Blakey and Day suggest that while traditional goal setting using models such as SMART or PRISM are intellectually sound approaches that they fail to engage components of the heart and spirit that are often characteristic of our most profound achievements. (Blakey, Day 2012).
As might be clear from the name of the Boot Camp program, one of the underlying principals is to establish an esprit de corps that allows the disparate individuals to come together to form cohesive and productive teams. In the military this is accomplished through boot camps, where solders are drilled such that they have a common platform and learn to collaborate with one another knowing that relative to one another “I’ve got your back.”
We apply this same principal, creating an environment that shifts behavior from individual performance, as is instilled and valued by educational institutions, towards teamwork and collaboration, which is valued in knowledge based project work.
Courageous goal setting encourages goals with the characteristics of excitement, fear, inspiration, imagination, wonder, and adventure. Some of these come naturally; for example, for individuals transitioning from school into the workforce there is some natural excitement, fear, and adventure. Other aspects such inspiration, imagination, and wonder are things that are fostered by providing only a high level vision for the project along with expectations that the group will figure out, largely on their own, how to move the project from vision to reality. As the groups form into teams and the teams decide how they will collaborate – setting up appropriate team contracts and norms – at both the inter- and intra-team level, they also work to establish project level and weekly (Sprint) goals around the project and the process. Powerful questioning along with the environment allows courageous goals to be established.
Many people are surprised when I share that we’re able to introduce interns or fresh graduates to a self-organizing environment and for them to be successful, but in our experience the latent potential of individuals structured around a clear vision and supported by challenging coaching enables establishment of courageous goals which the teams not only meet, but in some cases outperform. The result is qualified, high performing individuals and teams.

Data excerpt ▸
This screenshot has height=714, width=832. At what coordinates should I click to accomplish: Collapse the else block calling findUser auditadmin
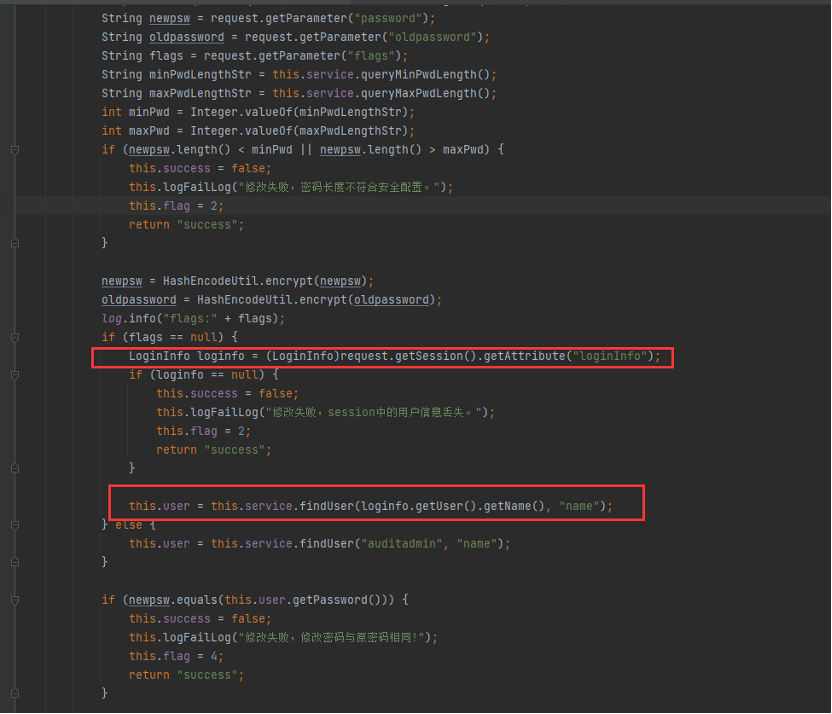pos(15,525)
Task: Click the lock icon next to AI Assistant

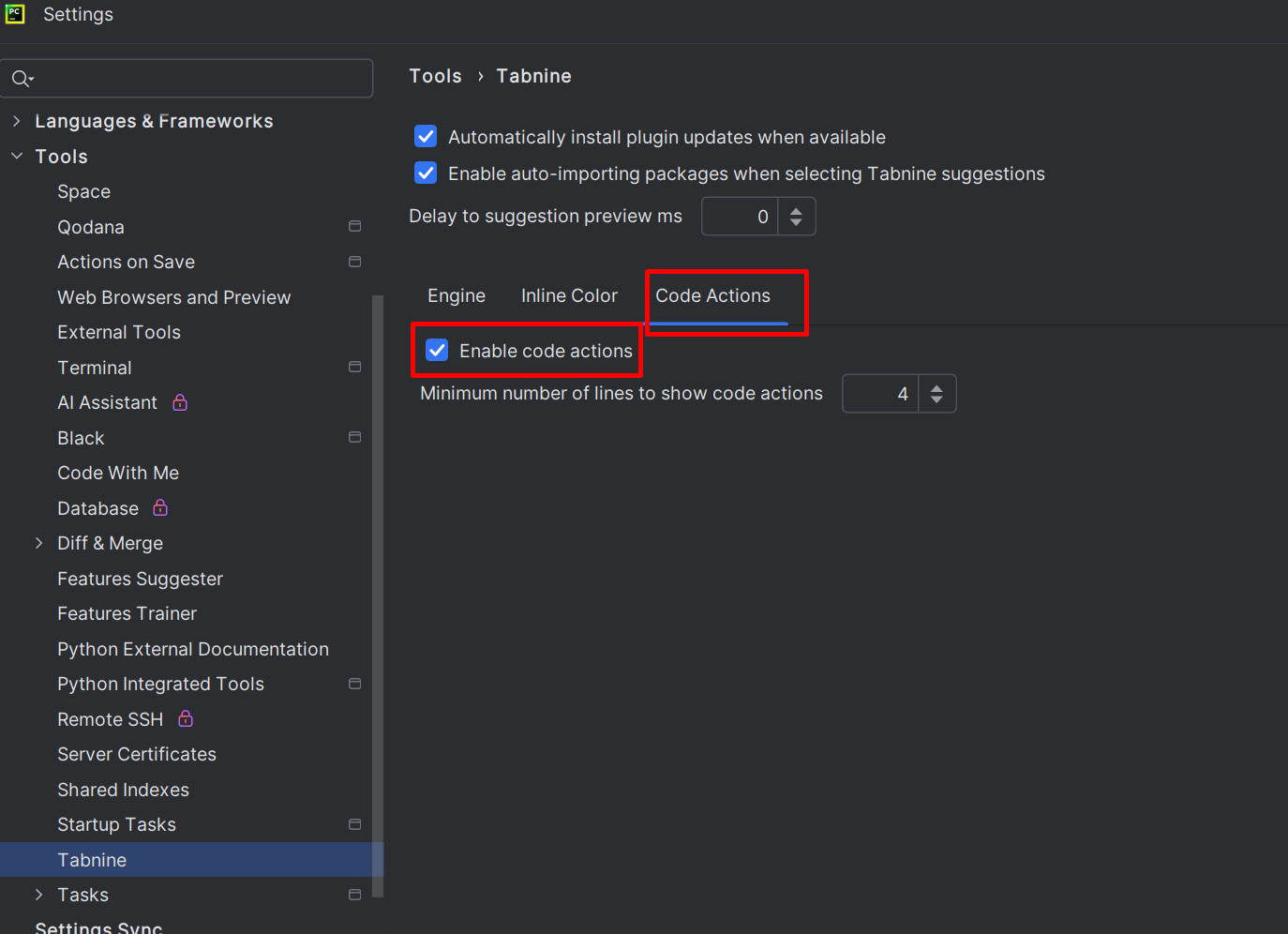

Complete the following ▸
(1) Write out the part of the boot camp passage between "As might be" and "based project work.", inclusive, without changing a word.
(2) Pick up the boot camp passage after its last sentence and carry it on.
You won't need the material for this.

Answers to each task ▸
(1)
As might be clear from the name of the Boot Camp program, one of the underlying principals is to establish an esprit de corps that allows the disparate individuals to come together to form cohesive and productive teams. In the military this is accomplished through boot camps, where solders are drilled such that they have a common platform and learn to collaborate with one another knowing that relative to one another “I’ve got your back.”
We apply this same principal, creating an environment that shifts behavior from individual performance, as is instilled and valued by educational institutions, towards teamwork and collaboration, which is valued in knowledge based project work.

(2)
Tension
There are a variety of factors that introduce tension within this program. Notably the group are being challenged to learn new techniques and technology and apply them within a practical project delivery context under very tight time constraints. The most common and fundamental reflection of tension within the Scrum framework is the relationship between the product owner (customer) and the development team. The product owner is responsible for the return on investment for the product, and therefore wants to have as much done as possible as quickly as possible. The development team is responsible developing the product, and while being pushed by the product owner to deliver more also need to push back to assure that they are delivering a high quality product that they can continue developing upon indefinitely.
Within the context of Boot Camp these tensions result in establishing an environment that allows for what Blakey and Day (2012) refer to as the “loving boot”, a context where high performance is achieved by placing the group (teams and individuals) in a position where the challenge is high and support is also high. The project itself, requiring the rapid acquisition of new technical and social skills and delivering a functioning product in a constrained time-box, produces the high challenge. The high support structure comes from the coaching provided throughout the project. The coach is always near the team; observing, providing feedback, and asking the team powerful questions to help them deepen their learning and forward their actions throughout the development process.
This combination of high challenge and high support help produce an optimal environment for learning and high performance.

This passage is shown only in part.